## Work order
Begin with the line where "How do I perform: Click the comment" appears. Set down that line and the rest of the records below it exactly as given.

## Stored data
BEGIN

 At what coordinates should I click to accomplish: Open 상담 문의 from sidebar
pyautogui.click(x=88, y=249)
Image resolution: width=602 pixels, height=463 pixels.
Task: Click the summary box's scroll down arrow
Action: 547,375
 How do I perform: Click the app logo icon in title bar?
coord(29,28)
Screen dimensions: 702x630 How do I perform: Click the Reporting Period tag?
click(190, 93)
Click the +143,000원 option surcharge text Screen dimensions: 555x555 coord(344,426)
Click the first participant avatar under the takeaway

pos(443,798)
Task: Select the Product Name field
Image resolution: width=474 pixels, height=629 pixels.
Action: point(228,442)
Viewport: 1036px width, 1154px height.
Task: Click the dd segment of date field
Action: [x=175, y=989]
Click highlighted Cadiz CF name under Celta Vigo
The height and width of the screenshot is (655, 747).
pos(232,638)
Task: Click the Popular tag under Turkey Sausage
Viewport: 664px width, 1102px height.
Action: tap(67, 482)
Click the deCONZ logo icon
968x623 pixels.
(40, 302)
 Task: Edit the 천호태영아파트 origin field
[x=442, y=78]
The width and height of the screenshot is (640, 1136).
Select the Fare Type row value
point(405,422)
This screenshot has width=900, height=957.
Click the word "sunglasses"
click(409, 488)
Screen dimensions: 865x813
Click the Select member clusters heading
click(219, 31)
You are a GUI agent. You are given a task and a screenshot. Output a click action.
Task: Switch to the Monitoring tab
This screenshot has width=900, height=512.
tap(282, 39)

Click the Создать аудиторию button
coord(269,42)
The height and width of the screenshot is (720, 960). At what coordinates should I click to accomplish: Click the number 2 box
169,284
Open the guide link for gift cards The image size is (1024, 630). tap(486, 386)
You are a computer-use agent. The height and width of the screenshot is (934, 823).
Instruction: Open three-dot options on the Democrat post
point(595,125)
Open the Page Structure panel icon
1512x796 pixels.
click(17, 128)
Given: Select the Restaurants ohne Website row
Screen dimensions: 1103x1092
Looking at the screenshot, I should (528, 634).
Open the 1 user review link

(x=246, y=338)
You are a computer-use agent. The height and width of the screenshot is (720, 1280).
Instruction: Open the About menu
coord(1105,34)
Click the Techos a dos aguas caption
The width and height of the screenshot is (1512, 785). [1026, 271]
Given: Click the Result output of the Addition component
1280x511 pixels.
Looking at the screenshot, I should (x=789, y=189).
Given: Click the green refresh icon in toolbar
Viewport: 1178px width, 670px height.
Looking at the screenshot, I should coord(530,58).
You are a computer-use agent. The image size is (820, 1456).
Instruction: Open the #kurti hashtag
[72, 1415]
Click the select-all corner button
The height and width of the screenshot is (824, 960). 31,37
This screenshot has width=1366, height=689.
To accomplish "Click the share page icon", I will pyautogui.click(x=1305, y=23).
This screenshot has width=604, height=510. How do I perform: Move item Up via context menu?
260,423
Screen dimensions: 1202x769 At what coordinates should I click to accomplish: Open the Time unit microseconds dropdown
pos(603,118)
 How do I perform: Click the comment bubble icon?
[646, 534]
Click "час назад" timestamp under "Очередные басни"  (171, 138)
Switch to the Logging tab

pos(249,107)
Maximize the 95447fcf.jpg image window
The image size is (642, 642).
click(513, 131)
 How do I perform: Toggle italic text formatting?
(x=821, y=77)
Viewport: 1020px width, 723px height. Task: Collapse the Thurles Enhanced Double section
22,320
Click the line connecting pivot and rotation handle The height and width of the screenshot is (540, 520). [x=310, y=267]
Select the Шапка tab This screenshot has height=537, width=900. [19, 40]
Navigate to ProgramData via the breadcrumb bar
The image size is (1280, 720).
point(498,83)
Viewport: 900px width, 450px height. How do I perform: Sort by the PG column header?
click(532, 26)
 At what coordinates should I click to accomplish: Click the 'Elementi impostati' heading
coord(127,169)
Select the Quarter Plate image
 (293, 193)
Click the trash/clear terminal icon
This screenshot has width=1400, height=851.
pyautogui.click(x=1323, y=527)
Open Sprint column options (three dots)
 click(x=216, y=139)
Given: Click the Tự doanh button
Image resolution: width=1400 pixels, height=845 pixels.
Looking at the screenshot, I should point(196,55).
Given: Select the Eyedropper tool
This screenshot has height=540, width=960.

END

## Written answer
 How do I perform: Click the comment bubble icon?
[646, 534]
Click "час назад" timestamp under "Очередные басни"  (171, 138)
Switch to the Logging tab

pos(249,107)
Maximize the 95447fcf.jpg image window
The image size is (642, 642).
click(513, 131)
 How do I perform: Toggle italic text formatting?
(x=821, y=77)
Viewport: 1020px width, 723px height. Task: Collapse the Thurles Enhanced Double section
22,320
Click the line connecting pivot and rotation handle The height and width of the screenshot is (540, 520). [x=310, y=267]
Select the Шапка tab This screenshot has height=537, width=900. [19, 40]
Navigate to ProgramData via the breadcrumb bar
The image size is (1280, 720).
point(498,83)
Viewport: 900px width, 450px height. How do I perform: Sort by the PG column header?
click(532, 26)
 At what coordinates should I click to accomplish: Click the 'Elementi impostati' heading
coord(127,169)
Select the Quarter Plate image
 (293, 193)
Click the trash/clear terminal icon
This screenshot has width=1400, height=851.
pyautogui.click(x=1323, y=527)
Open Sprint column options (three dots)
 click(x=216, y=139)
Given: Click the Tự doanh button
Image resolution: width=1400 pixels, height=845 pixels.
Looking at the screenshot, I should point(196,55).
Given: Select the Eyedropper tool
This screenshot has height=540, width=960.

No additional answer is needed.